Quotas - QnABot on AWS

Quotas

Service quotas, also referred to as limits, are the maximum number of service resources or operations for your AWS account.

Quotas for AWS services in this solution

Make sure you have sufficient quota for each of the services implemented in this solution. For more information, see AWS service quotas.

Click one of the following links to go to the page for that service. To view the service quotas for all AWS services in the documentation without switching pages, view the information in the Service endpoints and quotas page in the PDF instead.

AWS CloudFormation quotas

Your AWS account has AWS CloudFormation quotas that you should be aware of when launching the stack in this solution. By understanding these quotas, you can avoid limitation errors that would prevent you from deploying this solution successfully. For more information, see AWS CloudFormation quotas in the AWS CloudFormation User’s Guide.

AWS SageMaker endpoint quota

The provided LLM SageMaker API requires an ml.g5.12xlarge SageMaker instance type, which is not enabled in AWS accounts by default and must be requested on a per Region basis.
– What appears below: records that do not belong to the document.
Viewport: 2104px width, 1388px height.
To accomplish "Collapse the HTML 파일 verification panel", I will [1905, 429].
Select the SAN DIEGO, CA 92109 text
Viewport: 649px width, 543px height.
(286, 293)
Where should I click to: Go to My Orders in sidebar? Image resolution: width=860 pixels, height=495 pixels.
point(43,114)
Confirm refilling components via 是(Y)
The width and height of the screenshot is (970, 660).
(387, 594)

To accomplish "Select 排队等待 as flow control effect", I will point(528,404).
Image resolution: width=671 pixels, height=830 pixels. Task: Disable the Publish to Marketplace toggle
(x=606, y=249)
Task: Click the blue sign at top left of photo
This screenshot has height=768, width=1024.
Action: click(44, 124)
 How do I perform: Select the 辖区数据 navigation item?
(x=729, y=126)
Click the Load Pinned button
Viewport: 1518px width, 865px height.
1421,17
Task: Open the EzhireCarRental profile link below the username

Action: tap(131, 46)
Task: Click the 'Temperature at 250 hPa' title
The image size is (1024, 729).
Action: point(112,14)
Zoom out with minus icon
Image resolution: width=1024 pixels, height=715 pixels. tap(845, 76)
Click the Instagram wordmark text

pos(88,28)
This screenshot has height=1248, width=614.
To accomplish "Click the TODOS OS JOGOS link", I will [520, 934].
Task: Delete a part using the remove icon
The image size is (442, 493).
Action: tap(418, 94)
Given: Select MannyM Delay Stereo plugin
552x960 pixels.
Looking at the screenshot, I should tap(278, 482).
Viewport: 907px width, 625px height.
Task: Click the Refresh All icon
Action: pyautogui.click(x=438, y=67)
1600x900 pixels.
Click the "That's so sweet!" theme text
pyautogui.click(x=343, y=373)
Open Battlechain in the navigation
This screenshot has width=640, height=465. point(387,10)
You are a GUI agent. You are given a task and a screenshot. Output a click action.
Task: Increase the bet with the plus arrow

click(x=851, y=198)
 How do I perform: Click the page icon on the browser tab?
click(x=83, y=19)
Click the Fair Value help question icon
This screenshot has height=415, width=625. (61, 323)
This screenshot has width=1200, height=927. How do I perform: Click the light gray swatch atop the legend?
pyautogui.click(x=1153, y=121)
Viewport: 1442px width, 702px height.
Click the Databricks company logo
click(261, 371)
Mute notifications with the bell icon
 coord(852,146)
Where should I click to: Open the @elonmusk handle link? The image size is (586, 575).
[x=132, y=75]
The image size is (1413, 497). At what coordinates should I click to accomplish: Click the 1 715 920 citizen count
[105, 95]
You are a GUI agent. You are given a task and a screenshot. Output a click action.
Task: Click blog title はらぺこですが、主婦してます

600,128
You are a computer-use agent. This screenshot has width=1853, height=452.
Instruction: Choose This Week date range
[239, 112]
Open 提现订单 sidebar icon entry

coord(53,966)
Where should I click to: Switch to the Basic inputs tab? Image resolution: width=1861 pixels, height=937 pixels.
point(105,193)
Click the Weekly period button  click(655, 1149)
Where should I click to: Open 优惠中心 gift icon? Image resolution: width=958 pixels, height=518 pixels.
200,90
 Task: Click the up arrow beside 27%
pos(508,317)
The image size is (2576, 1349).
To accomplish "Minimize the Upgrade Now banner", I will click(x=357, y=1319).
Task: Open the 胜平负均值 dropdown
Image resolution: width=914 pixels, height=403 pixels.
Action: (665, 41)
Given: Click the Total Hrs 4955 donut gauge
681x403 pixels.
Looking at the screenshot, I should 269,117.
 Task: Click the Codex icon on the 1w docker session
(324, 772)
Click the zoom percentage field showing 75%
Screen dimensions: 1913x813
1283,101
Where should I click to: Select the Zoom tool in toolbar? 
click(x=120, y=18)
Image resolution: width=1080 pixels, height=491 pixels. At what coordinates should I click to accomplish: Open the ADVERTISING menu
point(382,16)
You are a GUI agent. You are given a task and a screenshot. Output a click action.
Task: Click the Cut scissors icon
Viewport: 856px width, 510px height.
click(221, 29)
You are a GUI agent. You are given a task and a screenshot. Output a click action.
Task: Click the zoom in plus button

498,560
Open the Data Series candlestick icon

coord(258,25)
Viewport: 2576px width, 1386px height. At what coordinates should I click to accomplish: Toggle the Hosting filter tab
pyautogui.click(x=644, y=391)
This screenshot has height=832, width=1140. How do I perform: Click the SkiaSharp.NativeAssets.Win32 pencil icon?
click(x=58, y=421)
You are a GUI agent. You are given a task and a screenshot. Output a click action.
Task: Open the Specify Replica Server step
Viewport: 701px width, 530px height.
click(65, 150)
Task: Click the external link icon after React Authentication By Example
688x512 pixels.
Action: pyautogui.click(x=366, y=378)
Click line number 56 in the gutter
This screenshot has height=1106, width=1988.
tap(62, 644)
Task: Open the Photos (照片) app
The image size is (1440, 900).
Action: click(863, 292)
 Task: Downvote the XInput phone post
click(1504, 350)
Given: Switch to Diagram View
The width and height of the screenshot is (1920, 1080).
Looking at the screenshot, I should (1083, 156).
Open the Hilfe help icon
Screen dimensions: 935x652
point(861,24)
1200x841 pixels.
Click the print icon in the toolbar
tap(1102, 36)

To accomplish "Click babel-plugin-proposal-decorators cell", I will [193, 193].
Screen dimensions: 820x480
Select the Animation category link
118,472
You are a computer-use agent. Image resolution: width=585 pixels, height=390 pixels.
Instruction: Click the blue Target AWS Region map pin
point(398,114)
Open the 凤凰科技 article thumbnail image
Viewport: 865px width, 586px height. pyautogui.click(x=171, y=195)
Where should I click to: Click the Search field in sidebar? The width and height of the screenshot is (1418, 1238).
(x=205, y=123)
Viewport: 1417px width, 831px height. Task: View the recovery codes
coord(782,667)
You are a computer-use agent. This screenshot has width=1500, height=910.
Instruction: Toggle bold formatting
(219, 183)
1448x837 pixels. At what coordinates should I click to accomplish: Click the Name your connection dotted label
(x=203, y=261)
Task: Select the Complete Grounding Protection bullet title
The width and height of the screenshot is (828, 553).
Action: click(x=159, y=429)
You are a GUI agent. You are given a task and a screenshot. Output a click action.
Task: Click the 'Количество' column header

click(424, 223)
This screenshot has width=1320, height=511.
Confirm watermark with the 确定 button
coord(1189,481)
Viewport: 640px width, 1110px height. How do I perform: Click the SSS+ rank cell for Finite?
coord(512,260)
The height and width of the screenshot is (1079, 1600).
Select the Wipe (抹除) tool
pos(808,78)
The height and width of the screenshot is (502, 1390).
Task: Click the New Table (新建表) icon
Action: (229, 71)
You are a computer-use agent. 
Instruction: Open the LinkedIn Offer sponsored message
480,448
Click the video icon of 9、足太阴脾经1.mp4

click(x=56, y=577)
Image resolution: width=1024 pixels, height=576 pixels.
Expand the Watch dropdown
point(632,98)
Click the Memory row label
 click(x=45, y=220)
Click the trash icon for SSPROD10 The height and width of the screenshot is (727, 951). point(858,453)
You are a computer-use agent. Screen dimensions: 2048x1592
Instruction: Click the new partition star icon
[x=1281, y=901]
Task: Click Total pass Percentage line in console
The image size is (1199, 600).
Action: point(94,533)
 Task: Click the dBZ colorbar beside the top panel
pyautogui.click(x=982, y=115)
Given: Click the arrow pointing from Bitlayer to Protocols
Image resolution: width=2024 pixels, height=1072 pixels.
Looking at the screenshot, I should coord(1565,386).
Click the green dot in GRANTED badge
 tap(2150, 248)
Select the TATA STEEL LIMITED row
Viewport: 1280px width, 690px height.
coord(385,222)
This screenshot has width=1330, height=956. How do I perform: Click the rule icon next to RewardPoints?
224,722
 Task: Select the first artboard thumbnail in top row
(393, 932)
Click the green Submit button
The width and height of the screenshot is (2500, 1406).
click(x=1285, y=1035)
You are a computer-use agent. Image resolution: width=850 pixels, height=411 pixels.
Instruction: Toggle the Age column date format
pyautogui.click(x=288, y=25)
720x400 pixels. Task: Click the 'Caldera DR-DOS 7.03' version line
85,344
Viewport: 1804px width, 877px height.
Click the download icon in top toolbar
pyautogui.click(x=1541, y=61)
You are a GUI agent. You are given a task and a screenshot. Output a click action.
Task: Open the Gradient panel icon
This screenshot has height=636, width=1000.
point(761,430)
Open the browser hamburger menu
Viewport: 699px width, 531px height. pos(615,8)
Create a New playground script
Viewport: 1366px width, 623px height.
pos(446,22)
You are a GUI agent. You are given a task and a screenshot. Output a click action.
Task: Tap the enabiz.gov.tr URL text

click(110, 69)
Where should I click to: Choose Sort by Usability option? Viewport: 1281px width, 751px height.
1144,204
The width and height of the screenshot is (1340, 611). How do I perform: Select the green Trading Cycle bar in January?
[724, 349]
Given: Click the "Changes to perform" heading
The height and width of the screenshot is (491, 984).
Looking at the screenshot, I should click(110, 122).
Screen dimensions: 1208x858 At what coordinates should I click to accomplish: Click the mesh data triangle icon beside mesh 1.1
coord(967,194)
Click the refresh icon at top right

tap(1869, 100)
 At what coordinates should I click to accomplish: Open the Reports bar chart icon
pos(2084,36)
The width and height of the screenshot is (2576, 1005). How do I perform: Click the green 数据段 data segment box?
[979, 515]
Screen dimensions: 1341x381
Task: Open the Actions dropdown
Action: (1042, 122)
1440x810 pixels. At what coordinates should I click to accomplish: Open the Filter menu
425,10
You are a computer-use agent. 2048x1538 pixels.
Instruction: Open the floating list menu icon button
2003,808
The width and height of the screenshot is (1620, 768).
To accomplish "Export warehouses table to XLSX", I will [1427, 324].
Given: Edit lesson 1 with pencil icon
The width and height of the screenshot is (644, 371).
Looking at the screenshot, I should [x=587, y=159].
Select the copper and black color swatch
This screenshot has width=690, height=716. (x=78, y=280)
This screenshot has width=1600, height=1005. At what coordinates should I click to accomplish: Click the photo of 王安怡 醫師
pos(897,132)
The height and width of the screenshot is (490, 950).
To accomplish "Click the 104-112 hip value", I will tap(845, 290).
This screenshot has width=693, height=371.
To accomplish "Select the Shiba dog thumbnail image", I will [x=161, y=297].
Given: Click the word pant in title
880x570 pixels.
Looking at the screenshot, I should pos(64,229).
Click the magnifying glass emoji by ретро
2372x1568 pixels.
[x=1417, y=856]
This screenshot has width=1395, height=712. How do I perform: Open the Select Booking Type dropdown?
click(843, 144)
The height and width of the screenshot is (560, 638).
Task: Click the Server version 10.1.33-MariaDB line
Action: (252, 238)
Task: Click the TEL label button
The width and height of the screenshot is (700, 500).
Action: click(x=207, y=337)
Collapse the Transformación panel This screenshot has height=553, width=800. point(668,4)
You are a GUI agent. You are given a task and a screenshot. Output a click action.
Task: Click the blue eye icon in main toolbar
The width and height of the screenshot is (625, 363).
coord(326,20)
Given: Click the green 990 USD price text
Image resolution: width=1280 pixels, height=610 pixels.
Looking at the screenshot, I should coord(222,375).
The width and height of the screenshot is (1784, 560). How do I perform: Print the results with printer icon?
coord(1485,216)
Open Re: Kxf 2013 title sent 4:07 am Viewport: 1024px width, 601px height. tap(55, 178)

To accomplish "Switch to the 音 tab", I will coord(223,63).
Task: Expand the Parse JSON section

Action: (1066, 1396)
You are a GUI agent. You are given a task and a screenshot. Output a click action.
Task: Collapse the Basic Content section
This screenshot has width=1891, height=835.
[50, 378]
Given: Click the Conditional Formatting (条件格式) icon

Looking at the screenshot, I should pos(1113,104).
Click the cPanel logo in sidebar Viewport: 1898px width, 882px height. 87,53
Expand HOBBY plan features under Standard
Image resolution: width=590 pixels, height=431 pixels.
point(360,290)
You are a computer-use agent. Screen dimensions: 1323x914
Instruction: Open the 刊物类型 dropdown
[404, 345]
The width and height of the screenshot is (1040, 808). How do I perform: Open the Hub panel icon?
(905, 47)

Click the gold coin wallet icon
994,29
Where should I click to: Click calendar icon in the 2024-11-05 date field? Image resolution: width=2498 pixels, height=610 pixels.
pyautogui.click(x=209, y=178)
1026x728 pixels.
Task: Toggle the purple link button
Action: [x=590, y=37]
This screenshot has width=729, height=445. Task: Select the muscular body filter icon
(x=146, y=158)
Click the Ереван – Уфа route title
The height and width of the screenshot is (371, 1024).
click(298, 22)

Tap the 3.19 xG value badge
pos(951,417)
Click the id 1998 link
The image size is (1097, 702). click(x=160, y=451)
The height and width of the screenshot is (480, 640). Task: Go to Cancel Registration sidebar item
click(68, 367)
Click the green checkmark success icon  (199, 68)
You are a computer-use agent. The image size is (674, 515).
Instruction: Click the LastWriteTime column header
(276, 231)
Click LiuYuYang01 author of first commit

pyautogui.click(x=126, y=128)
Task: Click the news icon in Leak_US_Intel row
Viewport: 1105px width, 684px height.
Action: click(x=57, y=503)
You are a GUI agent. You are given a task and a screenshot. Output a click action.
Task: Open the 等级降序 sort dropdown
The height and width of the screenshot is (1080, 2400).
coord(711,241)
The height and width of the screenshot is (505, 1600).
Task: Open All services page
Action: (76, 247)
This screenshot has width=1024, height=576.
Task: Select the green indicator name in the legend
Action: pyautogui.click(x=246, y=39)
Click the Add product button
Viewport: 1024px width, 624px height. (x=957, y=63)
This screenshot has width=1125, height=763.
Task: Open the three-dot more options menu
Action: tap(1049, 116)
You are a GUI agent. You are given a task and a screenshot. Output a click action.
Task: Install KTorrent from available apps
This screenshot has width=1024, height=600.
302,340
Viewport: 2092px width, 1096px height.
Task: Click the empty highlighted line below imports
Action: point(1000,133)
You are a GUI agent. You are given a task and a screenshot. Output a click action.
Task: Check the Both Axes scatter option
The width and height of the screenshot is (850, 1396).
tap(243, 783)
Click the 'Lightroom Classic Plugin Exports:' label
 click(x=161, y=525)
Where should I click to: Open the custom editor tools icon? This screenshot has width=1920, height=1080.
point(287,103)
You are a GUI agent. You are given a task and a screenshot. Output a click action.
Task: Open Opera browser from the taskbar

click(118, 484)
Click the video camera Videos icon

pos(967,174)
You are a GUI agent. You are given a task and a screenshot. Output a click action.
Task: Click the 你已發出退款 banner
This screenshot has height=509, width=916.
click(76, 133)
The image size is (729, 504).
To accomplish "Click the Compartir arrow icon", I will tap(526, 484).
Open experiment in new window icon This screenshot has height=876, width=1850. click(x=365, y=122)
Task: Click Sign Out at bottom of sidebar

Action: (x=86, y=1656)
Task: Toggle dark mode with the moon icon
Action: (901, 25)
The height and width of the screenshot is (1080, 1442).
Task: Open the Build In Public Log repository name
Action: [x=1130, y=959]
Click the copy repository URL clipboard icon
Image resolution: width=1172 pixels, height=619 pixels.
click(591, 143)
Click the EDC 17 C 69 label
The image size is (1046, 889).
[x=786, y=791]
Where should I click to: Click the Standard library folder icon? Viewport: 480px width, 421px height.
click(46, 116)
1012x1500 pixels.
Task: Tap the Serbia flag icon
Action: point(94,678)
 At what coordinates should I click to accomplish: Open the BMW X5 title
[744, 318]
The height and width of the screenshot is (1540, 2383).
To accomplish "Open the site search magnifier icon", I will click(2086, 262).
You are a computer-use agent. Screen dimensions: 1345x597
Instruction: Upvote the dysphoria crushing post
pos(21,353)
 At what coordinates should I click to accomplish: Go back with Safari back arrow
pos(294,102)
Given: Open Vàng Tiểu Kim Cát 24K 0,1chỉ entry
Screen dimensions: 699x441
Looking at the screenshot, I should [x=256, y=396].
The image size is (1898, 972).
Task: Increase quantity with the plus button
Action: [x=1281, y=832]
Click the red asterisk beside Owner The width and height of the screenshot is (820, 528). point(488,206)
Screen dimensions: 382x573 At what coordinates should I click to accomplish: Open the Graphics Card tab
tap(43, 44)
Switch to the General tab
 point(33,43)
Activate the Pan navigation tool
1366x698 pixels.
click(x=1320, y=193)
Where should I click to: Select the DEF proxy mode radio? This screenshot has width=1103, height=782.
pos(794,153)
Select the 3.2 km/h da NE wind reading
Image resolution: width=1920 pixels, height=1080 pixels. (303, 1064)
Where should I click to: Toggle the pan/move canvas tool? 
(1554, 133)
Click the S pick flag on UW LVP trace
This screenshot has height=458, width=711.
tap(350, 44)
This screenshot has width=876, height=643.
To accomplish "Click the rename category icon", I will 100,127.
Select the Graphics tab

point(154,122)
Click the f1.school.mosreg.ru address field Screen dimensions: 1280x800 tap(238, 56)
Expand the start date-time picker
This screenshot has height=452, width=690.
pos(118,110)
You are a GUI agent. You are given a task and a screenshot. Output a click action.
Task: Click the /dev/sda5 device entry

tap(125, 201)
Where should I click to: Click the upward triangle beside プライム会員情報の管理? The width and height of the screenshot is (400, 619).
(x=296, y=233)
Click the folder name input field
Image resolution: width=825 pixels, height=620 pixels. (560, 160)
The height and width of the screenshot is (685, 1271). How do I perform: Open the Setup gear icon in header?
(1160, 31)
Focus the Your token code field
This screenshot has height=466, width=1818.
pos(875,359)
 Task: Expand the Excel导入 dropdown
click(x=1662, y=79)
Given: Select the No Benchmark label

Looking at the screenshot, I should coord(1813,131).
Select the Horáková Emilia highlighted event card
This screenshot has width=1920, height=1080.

If you are planning on deploying the default LLM SageMaker API model then you must request a quota increase before deploying the solution.

Sign in to the AWS Management Console, access AWS Service Quotas and search for Amazon SageMaker under the AWS services list. Once selected, search for the quota called ml.g5.12xlarge for endpoint usage. At a minimum, you must request a quota increase to one (you can request more to accommodate high-volume production deployments).

Note

The ml.g5.12xlarge instance type is not available in the ap-southeast-1 Region.